__INFORMATION__
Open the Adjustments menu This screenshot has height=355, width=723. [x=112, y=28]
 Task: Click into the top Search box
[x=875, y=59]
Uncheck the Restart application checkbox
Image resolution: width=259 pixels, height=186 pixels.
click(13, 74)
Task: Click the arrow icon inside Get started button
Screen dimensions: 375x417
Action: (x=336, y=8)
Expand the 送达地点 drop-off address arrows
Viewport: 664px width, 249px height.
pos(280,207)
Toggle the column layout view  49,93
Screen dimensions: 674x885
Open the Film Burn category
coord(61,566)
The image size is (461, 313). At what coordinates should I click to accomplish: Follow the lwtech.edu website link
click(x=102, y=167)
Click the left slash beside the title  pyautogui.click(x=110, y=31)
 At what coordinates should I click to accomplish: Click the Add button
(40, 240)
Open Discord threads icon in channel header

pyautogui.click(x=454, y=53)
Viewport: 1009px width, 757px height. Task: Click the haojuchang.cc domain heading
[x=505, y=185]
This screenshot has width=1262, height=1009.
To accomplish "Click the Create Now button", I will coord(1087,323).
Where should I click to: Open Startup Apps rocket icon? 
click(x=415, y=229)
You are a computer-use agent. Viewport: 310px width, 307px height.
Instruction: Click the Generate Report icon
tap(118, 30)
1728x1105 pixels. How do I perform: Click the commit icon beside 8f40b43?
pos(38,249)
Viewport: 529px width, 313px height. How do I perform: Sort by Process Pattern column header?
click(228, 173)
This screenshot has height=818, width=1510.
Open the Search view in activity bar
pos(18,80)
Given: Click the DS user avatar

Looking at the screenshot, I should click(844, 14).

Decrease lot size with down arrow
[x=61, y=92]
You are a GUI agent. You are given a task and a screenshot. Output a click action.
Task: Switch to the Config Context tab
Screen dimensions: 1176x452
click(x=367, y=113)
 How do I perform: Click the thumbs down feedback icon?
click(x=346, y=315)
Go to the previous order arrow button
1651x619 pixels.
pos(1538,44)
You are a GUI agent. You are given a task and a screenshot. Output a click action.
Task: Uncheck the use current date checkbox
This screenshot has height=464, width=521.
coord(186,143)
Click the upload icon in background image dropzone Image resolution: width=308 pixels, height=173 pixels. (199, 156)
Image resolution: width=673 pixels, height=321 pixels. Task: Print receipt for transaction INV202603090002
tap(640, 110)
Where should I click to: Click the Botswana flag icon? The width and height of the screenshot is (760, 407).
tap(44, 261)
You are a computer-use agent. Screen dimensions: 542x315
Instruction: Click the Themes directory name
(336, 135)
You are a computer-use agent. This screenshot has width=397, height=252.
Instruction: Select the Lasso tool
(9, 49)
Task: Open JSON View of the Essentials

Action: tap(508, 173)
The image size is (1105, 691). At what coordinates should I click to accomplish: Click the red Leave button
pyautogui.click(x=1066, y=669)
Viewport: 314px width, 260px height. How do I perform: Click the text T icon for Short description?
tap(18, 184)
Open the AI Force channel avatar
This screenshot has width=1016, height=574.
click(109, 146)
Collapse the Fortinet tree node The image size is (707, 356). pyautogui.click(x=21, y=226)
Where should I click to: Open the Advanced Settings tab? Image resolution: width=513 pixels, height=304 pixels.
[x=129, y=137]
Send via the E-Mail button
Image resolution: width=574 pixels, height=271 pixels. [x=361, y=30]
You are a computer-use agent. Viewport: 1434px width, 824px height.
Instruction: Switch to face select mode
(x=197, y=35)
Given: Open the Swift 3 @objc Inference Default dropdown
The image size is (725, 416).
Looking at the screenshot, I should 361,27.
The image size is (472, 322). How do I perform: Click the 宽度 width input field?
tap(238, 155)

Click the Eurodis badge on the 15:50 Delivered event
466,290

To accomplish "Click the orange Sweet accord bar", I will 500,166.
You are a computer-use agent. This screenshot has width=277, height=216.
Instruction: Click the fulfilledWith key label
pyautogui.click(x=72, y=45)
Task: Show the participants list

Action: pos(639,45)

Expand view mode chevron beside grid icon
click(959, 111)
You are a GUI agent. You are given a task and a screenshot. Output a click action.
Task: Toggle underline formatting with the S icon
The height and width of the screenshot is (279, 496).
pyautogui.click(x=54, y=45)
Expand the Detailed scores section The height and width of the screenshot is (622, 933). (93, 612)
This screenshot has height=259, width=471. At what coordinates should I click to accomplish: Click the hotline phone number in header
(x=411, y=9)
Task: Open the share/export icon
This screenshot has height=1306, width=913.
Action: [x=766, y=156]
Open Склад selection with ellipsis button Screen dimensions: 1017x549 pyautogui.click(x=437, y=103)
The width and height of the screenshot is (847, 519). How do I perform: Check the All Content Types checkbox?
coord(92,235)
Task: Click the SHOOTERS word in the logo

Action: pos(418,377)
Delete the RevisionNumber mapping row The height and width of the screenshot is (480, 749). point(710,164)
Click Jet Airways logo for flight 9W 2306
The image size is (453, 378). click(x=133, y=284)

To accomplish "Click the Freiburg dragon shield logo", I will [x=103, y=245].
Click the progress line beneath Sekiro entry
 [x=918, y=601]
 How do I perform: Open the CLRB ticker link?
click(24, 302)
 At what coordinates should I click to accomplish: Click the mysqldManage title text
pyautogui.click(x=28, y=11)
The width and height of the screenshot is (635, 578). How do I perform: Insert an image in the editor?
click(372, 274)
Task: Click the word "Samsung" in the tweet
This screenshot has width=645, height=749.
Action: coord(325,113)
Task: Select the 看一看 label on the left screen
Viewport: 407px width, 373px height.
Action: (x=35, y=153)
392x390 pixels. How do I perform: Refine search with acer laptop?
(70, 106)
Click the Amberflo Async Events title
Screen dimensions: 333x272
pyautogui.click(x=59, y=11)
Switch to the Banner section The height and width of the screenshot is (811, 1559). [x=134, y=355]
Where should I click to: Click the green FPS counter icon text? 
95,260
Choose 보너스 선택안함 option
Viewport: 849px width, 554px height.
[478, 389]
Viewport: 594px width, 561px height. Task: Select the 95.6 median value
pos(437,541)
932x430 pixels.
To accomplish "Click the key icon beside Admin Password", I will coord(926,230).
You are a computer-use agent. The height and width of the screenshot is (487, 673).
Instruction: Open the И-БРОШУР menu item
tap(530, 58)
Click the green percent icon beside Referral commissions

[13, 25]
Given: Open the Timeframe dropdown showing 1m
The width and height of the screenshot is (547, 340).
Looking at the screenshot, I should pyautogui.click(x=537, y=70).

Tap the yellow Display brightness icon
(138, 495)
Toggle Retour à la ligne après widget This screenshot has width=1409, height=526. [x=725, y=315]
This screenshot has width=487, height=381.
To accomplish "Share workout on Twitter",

__WHAT YOU ARE ASKED TO DO__
Within the listing above, filter for lines holding the string "left" and copy each one.

__RESPONSE AREA__
Click the left slash beside the title  pyautogui.click(x=110, y=31)
Task: Select the 看一看 label on the left screen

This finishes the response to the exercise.